Altruism or Exploitation?

June 24, 2011
At HIMSS this week there was much buzz about Google's entry into the electronic health record arena.  Google plans to supply a password-protected

At HIMSS this week there was much buzz about Google's entry into the electronic health record arena. Google plans to supply a password-protected service that would store health records on Google computers with a directory that lets users import doctors’ records and their personal drug history and test results. Although Google will permit sharing of information between providers, control of all information will rest in the patient's hands. Google has initiated a pilot program at the Cleveland Clinic.

At HIMSS the Google booth was not on the main aisle. It was not giving away iPods or videogames - no free beer, pens, or trinkets. Still, it was so crowded that it took patience to make it to the front of the line.

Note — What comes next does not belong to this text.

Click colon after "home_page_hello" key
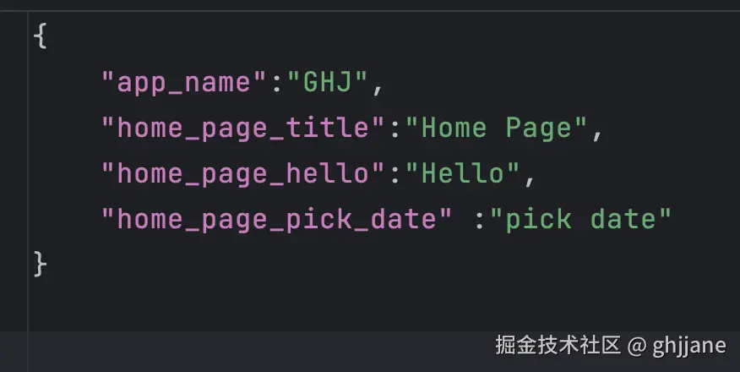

At this early stage Google claims that this service will be advertisement-free. Yeah, right. How colossal is that loophole? I hate to be cynical, but the consumer of healthcare is a ripe target for advertising. You only have to watch the commercials during the evening news to get a sense of how vulnerable we are presumed to be to direct advertising. At times it seems that not only are drugs being pushed, but diseases and conditions as well. Even now, when I make a generic Google search I trigger targeted ads for advertisers in my local area. I don't blame Google - that's their business and it is a profitable model.

Our inaction as a profession to create an electronic personal health record and the halfhearted support from our government has left a vacuum that private industry could not ignore.

A private practitioner can not help but worry what a patient will do when they notice a laboratory value that is out of the normal range. While the result might be clinically and statistically insignificant, I predict it will prompt a patient to make Google searchs that will not be advertisement free. Such a search will, without a doubt, alarm a patient by raising the specter of terrible disease states which in nearly all cases will be irrelevant.

Our education system is recognized as being weak in the sciences. Most students have only superficial exposure to the biosciences and virtually no attention is paid to teaching Americans about their body in health and in illness. This naïveté is at the center of our vulnerability to manipulation.

One could argue that we will finally put personal medical information into the hands of patients who are clearly the rightful owners. But still, one must ask if we have altruistically begun the process of patient engagement in their own care or have we opened the doors to their exploitation.

What is the difference between unethical and ethical advertising? Unethical advertising uses falsehoods to deceive the public; ethical advertising uses truth to deceive the public.